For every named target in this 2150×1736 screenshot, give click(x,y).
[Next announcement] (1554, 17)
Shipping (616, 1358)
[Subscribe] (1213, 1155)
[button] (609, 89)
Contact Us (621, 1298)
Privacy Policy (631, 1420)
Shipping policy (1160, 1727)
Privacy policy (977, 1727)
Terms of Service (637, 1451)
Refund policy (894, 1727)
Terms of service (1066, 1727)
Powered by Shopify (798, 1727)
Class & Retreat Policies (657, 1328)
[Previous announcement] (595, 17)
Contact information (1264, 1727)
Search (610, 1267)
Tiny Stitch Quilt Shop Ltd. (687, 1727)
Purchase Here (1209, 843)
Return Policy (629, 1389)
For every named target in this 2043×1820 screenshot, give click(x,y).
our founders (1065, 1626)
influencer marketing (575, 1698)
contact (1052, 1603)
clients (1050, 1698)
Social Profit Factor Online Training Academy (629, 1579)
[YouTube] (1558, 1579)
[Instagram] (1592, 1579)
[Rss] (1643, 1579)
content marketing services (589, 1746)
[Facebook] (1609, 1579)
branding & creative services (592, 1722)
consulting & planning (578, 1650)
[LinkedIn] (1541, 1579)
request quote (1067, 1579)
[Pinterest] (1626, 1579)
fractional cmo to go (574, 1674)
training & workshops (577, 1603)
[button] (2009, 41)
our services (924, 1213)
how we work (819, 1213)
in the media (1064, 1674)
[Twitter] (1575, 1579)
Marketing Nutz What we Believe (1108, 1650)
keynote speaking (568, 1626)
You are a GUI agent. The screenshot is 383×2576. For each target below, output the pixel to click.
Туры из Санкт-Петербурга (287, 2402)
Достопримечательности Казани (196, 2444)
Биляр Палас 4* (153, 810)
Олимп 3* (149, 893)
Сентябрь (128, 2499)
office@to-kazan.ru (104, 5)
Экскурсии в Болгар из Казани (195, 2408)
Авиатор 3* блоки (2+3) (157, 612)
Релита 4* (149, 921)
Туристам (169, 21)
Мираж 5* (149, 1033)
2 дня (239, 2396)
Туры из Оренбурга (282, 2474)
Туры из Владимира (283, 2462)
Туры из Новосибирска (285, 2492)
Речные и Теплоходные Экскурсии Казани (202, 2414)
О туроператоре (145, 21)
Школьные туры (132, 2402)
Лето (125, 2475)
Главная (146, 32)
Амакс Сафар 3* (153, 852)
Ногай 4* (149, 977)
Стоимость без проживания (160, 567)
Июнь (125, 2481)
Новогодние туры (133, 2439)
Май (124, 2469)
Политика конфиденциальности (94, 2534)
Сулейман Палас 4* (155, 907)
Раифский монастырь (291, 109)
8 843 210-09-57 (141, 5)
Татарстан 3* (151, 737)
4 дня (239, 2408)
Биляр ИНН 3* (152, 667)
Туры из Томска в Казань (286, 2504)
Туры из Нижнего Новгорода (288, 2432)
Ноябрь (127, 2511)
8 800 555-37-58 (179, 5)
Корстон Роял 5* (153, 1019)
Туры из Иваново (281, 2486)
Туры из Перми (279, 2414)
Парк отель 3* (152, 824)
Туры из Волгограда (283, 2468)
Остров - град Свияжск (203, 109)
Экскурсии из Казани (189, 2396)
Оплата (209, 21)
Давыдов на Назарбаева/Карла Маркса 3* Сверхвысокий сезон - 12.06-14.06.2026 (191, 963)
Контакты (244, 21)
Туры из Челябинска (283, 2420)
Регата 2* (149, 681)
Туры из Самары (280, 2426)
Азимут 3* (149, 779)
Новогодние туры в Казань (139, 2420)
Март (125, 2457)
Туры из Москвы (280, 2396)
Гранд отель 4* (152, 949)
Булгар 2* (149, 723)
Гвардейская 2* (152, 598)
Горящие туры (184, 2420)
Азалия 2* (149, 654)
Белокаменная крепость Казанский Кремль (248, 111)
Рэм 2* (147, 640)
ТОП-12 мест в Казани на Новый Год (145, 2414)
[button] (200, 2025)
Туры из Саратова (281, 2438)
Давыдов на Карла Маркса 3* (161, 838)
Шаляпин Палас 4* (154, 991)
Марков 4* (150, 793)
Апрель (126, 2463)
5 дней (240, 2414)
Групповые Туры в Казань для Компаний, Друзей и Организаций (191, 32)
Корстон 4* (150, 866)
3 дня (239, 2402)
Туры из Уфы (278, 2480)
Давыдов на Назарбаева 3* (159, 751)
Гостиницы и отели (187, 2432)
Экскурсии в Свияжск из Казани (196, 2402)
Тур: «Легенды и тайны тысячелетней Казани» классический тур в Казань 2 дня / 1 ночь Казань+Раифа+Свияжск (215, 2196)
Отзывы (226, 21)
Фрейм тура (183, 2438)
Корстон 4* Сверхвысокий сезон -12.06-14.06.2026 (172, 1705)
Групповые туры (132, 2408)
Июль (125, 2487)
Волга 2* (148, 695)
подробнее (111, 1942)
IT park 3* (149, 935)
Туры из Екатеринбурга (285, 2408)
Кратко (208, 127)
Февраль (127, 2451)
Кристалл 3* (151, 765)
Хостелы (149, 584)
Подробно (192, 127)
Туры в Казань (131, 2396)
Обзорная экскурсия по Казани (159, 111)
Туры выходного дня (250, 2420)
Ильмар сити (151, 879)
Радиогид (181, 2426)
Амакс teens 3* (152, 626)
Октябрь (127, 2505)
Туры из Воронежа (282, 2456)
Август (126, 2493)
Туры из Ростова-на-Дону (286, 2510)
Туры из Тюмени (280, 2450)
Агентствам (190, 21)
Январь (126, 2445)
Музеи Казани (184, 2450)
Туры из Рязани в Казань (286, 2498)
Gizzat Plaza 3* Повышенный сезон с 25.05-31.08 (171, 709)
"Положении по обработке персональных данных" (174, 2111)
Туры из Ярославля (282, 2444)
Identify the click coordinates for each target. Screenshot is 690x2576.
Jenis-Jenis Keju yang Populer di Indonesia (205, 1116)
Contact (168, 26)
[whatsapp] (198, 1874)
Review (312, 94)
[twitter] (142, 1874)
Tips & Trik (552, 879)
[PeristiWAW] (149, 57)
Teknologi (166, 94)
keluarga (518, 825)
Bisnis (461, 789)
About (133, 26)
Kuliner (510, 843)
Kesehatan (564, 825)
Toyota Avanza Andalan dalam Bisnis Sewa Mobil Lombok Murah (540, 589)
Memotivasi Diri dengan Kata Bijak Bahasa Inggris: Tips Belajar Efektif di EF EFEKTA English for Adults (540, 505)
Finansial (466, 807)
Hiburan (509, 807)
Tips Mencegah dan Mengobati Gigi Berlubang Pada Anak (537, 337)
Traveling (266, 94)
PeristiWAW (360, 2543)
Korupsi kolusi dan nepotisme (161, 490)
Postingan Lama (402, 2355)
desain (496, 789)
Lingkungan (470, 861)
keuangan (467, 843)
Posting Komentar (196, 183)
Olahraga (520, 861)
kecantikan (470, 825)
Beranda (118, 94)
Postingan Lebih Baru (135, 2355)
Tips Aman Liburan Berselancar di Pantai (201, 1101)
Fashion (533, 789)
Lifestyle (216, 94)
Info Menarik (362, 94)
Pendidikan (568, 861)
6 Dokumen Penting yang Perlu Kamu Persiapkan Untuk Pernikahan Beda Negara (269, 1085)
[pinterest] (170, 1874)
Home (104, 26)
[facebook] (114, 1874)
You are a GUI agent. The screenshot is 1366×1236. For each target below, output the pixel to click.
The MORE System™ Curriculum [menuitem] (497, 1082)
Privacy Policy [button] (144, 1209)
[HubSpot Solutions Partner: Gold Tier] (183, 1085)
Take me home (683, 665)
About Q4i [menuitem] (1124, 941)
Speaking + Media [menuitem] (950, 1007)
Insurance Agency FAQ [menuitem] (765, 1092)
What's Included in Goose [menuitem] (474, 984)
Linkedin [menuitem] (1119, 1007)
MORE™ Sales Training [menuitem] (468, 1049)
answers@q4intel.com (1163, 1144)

-=-=-

Reproduce only the lines above spanning from the line containing "Contact (168, 26)" through the line containing "[facebook] (114, 1874)", word for word.

Contact (168, 26)
[whatsapp] (198, 1874)
Review (312, 94)
[twitter] (142, 1874)
Tips & Trik (552, 879)
[PeristiWAW] (149, 57)
Teknologi (166, 94)
keluarga (518, 825)
Bisnis (461, 789)
About (133, 26)
Kuliner (510, 843)
Kesehatan (564, 825)
Toyota Avanza Andalan dalam Bisnis Sewa Mobil Lombok Murah (540, 589)
Memotivasi Diri dengan Kata Bijak Bahasa Inggris: Tips Belajar Efektif di EF EFEKTA English for Adults (540, 505)
Finansial (466, 807)
Hiburan (509, 807)
Tips Mencegah dan Mengobati Gigi Berlubang Pada Anak (537, 337)
Traveling (266, 94)
PeristiWAW (360, 2543)
Korupsi kolusi dan nepotisme (161, 490)
Postingan Lama (402, 2355)
desain (496, 789)
Lingkungan (470, 861)
keuangan (467, 843)
Posting Komentar (196, 183)
Olahraga (520, 861)
kecantikan (470, 825)
Beranda (118, 94)
Postingan Lebih Baru (135, 2355)
Tips Aman Liburan Berselancar di Pantai (201, 1101)
Fashion (533, 789)
Lifestyle (216, 94)
Info Menarik (362, 94)
Pendidikan (568, 861)
6 Dokumen Penting yang Perlu Kamu Persiapkan Untuk Pernikahan Beda Negara (269, 1085)
[pinterest] (170, 1874)
Home (104, 26)
[facebook] (114, 1874)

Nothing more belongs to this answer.